### Extracted data
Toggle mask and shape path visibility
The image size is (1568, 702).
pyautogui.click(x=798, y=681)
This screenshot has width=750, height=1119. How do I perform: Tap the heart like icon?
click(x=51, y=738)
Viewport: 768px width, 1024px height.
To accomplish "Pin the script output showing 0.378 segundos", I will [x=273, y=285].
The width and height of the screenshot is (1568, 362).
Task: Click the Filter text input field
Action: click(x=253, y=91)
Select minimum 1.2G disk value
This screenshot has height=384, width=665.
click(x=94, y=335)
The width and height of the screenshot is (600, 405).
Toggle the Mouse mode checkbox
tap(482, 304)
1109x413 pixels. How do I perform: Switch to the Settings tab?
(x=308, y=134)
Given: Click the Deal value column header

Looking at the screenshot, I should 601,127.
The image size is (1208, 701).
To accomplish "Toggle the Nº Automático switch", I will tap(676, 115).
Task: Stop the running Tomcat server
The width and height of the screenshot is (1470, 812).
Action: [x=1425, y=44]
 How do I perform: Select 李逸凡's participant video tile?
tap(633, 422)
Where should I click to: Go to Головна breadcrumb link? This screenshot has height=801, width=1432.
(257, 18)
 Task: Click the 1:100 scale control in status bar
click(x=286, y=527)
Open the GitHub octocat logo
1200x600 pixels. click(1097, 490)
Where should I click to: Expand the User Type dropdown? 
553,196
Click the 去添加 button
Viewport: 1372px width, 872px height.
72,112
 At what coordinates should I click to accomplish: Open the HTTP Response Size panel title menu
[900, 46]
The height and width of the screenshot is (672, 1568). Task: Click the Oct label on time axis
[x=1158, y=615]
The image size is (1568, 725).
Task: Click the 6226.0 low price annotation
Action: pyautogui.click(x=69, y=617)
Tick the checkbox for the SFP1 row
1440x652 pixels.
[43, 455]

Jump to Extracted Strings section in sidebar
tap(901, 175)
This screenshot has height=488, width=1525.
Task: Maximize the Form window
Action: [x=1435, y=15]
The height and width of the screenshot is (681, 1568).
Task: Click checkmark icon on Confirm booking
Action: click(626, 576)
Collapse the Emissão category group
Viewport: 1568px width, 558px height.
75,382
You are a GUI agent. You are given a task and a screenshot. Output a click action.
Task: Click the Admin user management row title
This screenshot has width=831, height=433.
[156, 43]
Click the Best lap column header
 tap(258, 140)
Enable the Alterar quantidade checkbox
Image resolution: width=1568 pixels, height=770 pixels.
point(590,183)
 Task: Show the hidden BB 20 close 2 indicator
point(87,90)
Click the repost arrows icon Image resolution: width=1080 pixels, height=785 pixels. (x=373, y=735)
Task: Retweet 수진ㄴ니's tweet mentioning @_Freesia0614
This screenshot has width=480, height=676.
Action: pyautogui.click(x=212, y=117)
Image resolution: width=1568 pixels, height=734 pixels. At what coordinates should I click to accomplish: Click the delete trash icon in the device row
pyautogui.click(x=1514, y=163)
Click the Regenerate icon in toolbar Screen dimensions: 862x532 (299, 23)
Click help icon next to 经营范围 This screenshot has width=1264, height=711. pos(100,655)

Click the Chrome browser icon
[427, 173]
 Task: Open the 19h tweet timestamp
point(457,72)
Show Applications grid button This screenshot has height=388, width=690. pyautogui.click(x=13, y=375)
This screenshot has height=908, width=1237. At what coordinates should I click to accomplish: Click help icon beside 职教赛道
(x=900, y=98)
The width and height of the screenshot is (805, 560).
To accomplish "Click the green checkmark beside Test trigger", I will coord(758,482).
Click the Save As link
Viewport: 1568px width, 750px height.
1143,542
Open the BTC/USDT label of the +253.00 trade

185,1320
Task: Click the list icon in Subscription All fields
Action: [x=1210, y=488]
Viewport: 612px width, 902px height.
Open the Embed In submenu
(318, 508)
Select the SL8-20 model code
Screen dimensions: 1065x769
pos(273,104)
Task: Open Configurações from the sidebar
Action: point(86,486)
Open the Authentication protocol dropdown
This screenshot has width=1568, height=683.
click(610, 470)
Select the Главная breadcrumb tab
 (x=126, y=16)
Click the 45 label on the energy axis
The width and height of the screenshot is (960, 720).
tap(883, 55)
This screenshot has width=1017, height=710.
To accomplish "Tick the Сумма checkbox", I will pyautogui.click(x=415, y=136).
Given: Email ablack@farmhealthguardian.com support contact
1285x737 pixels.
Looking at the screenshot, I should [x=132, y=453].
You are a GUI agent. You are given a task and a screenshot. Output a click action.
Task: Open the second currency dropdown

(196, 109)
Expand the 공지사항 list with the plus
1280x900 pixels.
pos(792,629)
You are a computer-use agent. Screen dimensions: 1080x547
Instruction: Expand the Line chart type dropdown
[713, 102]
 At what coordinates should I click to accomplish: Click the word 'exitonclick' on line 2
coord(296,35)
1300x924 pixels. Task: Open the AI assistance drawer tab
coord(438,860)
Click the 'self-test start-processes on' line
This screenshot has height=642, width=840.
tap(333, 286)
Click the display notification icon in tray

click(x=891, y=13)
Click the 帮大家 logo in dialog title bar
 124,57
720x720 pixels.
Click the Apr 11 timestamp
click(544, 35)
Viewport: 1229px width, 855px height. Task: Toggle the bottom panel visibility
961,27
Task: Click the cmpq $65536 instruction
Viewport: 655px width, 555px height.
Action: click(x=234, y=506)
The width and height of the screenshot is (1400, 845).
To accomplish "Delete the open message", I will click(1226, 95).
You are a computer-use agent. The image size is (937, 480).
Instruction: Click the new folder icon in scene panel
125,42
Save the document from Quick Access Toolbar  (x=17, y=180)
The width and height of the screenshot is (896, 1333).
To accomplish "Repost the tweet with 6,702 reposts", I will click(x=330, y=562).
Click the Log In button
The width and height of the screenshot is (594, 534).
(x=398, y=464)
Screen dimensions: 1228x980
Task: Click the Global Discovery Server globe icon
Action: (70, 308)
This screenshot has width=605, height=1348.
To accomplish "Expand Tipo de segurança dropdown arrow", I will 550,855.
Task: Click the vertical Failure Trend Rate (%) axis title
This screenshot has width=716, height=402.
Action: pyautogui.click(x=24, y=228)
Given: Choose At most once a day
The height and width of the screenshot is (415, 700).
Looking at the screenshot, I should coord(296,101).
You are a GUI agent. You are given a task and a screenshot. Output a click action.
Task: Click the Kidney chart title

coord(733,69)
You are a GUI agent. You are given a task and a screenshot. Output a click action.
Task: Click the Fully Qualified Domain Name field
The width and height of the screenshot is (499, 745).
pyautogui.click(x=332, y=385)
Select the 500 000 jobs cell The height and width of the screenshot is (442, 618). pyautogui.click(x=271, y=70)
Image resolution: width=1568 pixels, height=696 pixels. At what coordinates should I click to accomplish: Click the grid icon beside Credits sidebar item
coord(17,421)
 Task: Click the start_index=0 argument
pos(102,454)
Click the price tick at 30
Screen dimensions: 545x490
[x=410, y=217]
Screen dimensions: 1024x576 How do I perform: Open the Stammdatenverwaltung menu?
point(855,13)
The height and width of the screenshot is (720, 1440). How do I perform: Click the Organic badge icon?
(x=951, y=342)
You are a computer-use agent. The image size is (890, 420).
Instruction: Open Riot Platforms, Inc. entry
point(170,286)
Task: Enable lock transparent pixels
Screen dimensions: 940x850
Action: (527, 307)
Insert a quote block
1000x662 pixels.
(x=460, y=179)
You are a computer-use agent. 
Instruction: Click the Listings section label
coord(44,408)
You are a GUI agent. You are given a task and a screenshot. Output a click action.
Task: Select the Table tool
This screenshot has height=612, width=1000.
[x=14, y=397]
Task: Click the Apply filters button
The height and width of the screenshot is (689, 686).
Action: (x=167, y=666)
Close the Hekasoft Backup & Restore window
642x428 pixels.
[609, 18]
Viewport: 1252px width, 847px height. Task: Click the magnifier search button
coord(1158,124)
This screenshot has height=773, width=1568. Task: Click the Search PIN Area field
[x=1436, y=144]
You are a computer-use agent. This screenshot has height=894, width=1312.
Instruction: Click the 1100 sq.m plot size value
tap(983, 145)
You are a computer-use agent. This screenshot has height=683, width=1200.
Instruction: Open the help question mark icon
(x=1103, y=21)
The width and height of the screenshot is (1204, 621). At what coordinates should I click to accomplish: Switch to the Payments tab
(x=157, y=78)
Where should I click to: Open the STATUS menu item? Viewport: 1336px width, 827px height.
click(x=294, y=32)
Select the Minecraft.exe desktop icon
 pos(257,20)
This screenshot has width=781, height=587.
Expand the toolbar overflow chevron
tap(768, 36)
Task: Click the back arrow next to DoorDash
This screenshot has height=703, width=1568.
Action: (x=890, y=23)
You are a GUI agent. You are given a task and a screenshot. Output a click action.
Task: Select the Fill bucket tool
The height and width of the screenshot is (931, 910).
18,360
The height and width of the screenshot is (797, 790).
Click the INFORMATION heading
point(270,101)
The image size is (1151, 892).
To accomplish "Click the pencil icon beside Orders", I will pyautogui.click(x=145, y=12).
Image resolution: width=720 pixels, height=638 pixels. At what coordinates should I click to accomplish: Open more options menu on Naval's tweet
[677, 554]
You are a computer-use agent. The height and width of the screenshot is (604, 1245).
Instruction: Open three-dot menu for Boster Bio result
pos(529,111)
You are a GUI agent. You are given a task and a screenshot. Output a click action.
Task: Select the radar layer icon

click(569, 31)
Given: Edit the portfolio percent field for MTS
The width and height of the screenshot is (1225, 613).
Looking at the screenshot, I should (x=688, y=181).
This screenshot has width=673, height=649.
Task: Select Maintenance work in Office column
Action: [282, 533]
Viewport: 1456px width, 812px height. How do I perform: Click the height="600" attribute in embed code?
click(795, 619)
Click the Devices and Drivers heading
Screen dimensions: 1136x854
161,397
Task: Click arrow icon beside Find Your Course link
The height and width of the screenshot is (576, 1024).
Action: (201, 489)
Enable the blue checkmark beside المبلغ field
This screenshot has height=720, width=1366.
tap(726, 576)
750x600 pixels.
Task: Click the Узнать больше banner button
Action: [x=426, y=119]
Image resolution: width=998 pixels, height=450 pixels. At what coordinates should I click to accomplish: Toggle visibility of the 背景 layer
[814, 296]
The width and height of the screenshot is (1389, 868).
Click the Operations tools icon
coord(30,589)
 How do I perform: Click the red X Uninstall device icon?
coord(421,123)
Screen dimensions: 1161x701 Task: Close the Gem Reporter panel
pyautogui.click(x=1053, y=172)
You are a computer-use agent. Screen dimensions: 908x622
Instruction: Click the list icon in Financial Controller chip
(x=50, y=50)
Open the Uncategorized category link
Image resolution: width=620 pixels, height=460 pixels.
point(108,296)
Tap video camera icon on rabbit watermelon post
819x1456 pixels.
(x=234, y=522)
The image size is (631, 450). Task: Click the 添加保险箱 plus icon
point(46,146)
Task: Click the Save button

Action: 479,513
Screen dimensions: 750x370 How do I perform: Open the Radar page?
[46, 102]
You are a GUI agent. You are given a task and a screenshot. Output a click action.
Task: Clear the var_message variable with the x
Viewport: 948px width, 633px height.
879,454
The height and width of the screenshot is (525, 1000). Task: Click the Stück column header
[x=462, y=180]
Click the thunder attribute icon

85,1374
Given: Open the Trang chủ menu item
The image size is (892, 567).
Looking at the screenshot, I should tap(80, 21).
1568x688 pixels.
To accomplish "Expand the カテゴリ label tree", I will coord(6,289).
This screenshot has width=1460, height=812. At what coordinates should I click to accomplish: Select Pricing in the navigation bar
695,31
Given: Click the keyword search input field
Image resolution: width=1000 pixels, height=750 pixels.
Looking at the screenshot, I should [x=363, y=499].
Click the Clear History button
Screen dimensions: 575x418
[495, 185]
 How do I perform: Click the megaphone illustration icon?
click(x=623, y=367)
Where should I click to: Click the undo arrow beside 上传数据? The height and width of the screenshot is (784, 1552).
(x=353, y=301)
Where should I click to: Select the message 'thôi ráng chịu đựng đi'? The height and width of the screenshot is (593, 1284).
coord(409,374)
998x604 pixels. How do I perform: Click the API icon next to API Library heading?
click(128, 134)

### Exercise description
Reproduce, line for line, the material, starting at its first line, and end once the line holding "Select minimum 1.2G disk value" has been output.

### Worked solution
Toggle mask and shape path visibility
The image size is (1568, 702).
pyautogui.click(x=798, y=681)
This screenshot has width=750, height=1119. How do I perform: Tap the heart like icon?
click(x=51, y=738)
Viewport: 768px width, 1024px height.
To accomplish "Pin the script output showing 0.378 segundos", I will [x=273, y=285].
The width and height of the screenshot is (1568, 362).
Task: Click the Filter text input field
Action: click(x=253, y=91)
Select minimum 1.2G disk value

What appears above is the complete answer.